El nihilismo de Benn es más bien un estetismo extremado que conduce a la falta de interés por la realidad preestética. Por eso creo que el momento en que Benn glorificó «el nuevo Estado» coincidió con un debilitamiento de su fe en el nihilismo o incluso con el abandono de esta ideología. Entonces, y sólo entonces, Benn se pronunció con cierto vigor sobre temas «sociales».
Dicho sea de paso, en algunas situaciones y algunos contextos, «un nihilista» puede significar lo contrario de «un patriota», «un devoto» y «un comprometido», pero también de «un hipócrita». El nihilista no sólo rechaza los valores, sino también la retórica que los ensalza. Y, como es sabido, en esta disciplina no escasean ni la corrupción ni la hipocresía. En los ensayos y en las cartas de Benn topamos con una gran lucidez y sinceridad. Y de ningún modo podemos reprobarle un afán por instaurar un culto a su obra. La carta donde rechaza tajantemente una proposición para organizar un acto solemne con motivo de su inminente septuagésimo cumpleaños debería citarse en los manuales de historia de la literatura por lo menos tan a menudo como sus ensayos comprometedores del año 1933.
Era un ensayista. Condenó al Tercer Reich sobre todo por producir un engendro kitsch detrás de otro, por representar una farsa como Han llegado los húsares en lugar de Faust. Pero, si el nazismo hubiese salido mejor, si hubiese cumplido las expectativas de los estetas de paladar fino, ¿se habrían alegrado de ello los judíos, los gitanos, los polacos y otros elementos sospechosos?
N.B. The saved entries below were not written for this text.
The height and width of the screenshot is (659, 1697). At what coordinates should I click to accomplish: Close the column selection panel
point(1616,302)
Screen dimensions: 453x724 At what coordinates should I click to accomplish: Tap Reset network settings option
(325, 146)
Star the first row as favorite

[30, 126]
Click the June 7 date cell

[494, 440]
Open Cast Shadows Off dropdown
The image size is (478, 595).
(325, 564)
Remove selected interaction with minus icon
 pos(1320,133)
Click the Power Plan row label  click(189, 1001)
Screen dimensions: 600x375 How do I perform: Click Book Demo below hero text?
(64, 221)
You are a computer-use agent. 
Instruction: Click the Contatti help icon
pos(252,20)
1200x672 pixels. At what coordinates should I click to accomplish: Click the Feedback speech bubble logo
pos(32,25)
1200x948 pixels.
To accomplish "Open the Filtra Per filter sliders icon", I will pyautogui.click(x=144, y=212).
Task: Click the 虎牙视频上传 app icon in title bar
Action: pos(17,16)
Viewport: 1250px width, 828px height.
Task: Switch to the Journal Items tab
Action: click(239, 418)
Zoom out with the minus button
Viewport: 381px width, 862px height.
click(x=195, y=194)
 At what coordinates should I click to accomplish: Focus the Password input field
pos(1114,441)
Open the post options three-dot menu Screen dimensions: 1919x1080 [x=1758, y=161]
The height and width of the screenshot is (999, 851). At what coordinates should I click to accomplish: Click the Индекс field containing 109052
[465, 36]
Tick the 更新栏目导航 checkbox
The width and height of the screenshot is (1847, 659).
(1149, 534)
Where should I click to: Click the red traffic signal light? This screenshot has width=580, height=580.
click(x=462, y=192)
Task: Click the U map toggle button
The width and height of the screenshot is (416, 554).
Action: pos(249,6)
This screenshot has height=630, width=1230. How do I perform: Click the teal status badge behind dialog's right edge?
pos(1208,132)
Un Mallarmé alemán situado por error —¿de quién?— en una época equivocada, un Mallarmé entrado en carnes y embutido en el uniforme de la Wehrmacht. Despidámonos de él allí donde tal vez viviera con más intensidad y donde estuviera más persuadido de la rectitud de su filosofía dualista: en Landsberg. Dejémoslo entre los acerolos, en un sendero campestre, escoltado por un escuadrón de golondrinas negras que silban arias de óperas jamás escritas. Anochece, florecen los acianos y las amapolas. Vuelve la oscuridad.